Es gibt unterschiedliche Strategien, um auf rassistischen Hass im Netz zu reagieren. Welche die jeweils richtige ist, hängt vom individuellen Fall ab. Laut Expertinnen und Experten lässt sich Hass im Netz am besten stoppen, wenn entsprechende Beiträge sofort an die Seitenbetreiber gemeldet werden. Diese haben die Pflicht, die Beiträge zu überprüfen und zu entfernen. Bei wiederholten Meldungen können dann Nutzerkonten gesperrt werden.
Um versteckten Rassismus im Netz erkennen zu können, ist Medienkompetenz wichtig. Neben der Medienerziehung in der Schule gibt es online viele Angebote, so z. B. die ARD-Reihe „So geht Medien“.
Was tun gegen Hassrede?
Wie können wir uns gegen Hassrede wehren? Wie sollen wir uns verhalten, wenn wir Opfer von Hassrede im Netz werden?

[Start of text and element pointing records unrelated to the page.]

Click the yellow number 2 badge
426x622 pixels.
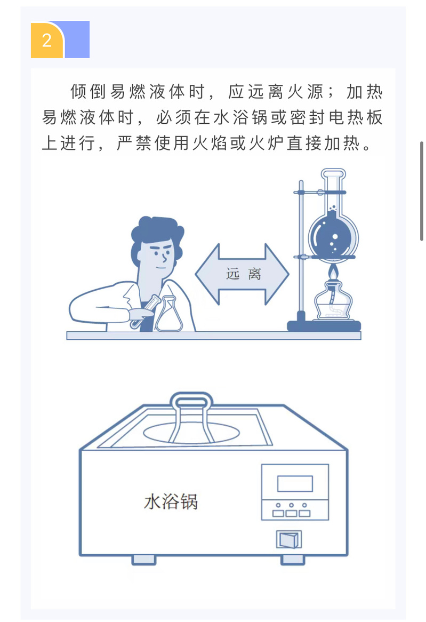point(47,40)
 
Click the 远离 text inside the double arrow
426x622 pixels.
point(244,274)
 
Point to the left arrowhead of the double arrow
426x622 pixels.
point(207,274)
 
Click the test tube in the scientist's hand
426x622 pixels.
point(143,312)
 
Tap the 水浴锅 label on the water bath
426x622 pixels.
point(171,501)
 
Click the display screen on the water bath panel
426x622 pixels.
point(295,483)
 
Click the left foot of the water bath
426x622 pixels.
point(143,560)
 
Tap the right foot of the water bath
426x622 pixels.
point(293,560)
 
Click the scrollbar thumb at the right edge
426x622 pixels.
point(422,191)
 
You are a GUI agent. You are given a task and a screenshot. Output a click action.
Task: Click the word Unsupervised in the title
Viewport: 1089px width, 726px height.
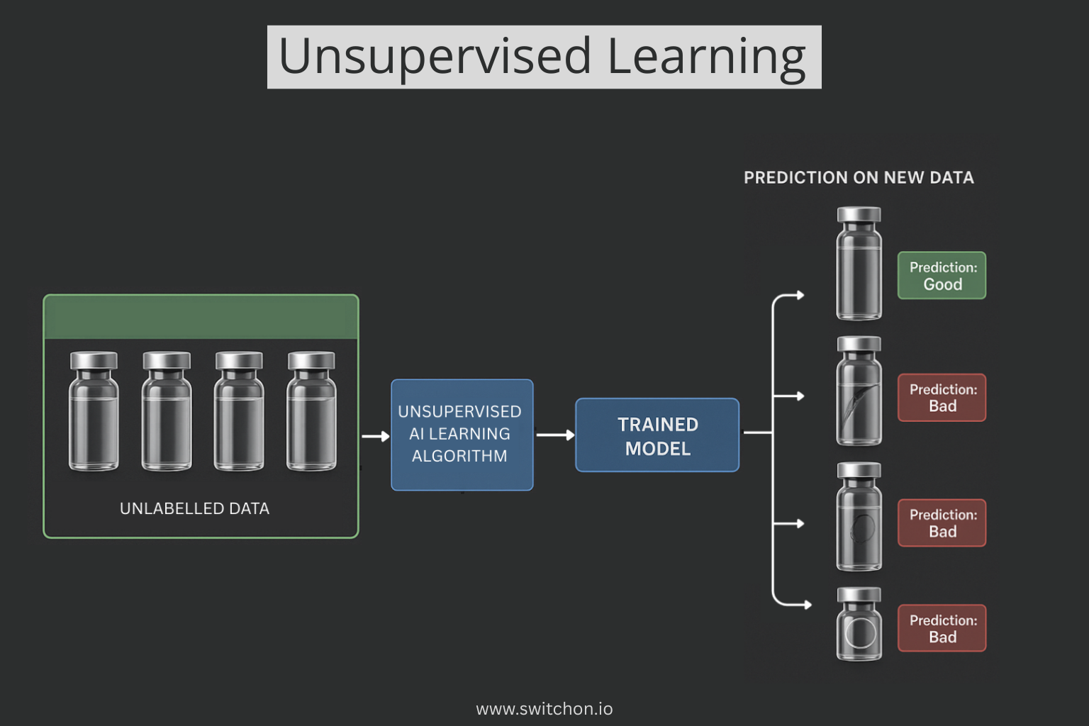[x=435, y=57]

Medientipp: Stark gegen Online-Hass
Vereine wie ichbinhier.eu und HateAid beraten Betroffene von Hassrede und leisten individuelle Hilfestellung. Auf der Trainings- und Aktionsplattform love-storm.de kann digitale Zivilcourage trainiert werden, und auf der News-Plattform Belltower News- Netz für digitale Zivilgemeinschaft finden sich eine tagesaktuelle Presseschau, Artikel, Analysen und viele Ideen zu den Themen Rechtsextremismus, Hate Speech und Kommunikationskultur.
Unterstützung zur Gegenrede und Strategien gegen Hate Speech findet man auf No-Hate-Speech.de. Dort gibt es auch Memes*, mit denen man Hassrede kontern kann.
*Hinweis: Die Nutzung von Memes stellt eine Art gesetzliche Grauzone dar. Theoretisch können bei der Nutzung von Memes Persönlichkeits-, Urheber- und Markenrechtsverletzungen auftreten, was aber selten der Fall ist.